3. The method of claim 1, wherein the coal bed methane processing unit comprising a gas expander/generator, and further comprising the step of reducing the pressure and temperature of the processed coal bed methane to generate electricity and condition the produced coal bed methane.

4. The method of claim 1, wherein the fuel cell is located immediately adjacent to the coal bed.

5. The method of claim 1, wherein a portion of the produced methane is diverted to an external destination.

6. The method of claim 1, wherein the entire produced methane is supplied to the fuel cell as the fuel source.

7. A method of producing methane from a coal bed accessible from a well site, comprising the steps of: operating a fuel cell to generate electricity and an exhaust stream, the exhaust stream comprising at least carbon dioxide and steam; injecting at least a portion of the exhaust stream into the coal bed such that the carbon dioxide displaces methane in the coal bed and is sequestered in the coal bed; producing methane from the coal bed; and supplying at least a portion of the produced methane to the fuel cell as a fuel source.

8. The method of claim 7, further comprising the step of separating a stream of carbon dioxide from the waste stream, and

9. The method of claim 7, further comprising the step of condensing the steam and separating the resultant water from the exhaust stream.

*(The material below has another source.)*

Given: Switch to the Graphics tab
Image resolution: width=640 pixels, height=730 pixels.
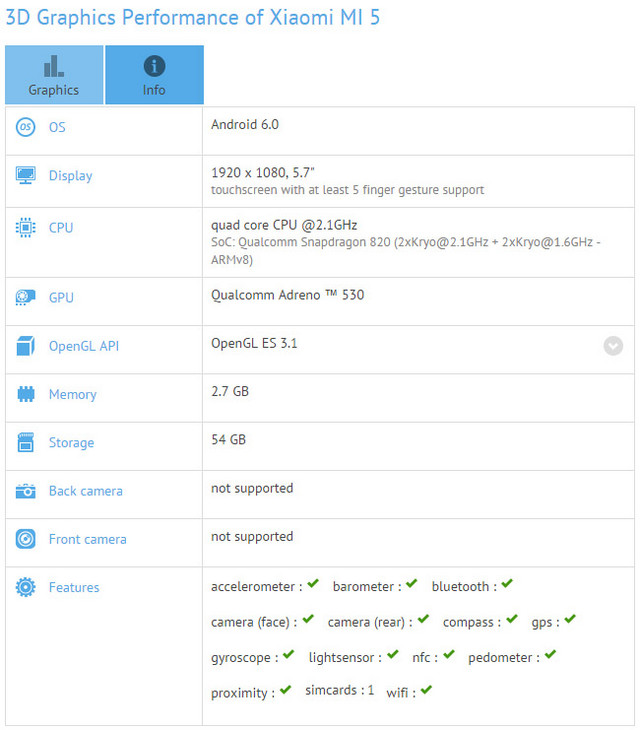Looking at the screenshot, I should [54, 75].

10. The method of claim 7, further comprising the step of passing the produced methane through an expander/generator to reduce the pressure prior to being introduced into the fuel cell.

11. The method of claim 7, comprising the step of passing the exhaust stream through a series of heat exchangers to condense the steam and at least a portion of the carbon dioxide in the exhaust stream.

12. The method of claim 7, further comprising the step of separating a second stream of carbon dioxide and supplying the second stream of carbon dioxide to the fuel cell as a reactant.

13. The method of claim 7, wherein the fuel cell is located immediately adjacent to the coal bed.

14. The method of claim 7, wherein a portion of the produced methane is diverted to an external destination.

15. The method of claim 7, wherein the entire produced methane is supplied to the fuel cell as the fuel source.

Description

BRIEF DESCRIPTION OF THE DRAWINGS

[0053] These and other features of the invention will become more apparent from the following description in which reference is made to the appended drawings, the drawings are for the purpose of illustration only and are not intended to in any way limit the scope of the invention to the particular embodiment or embodiments shown, wherein:

[0054] FIG. 1 is a schematic diagram of a coal bed methane extraction process to supply a power generation fuel cell plant. It includes the recovery of its anode exhaust stream, of which carbon dioxide is pumped into the coal bed for storage.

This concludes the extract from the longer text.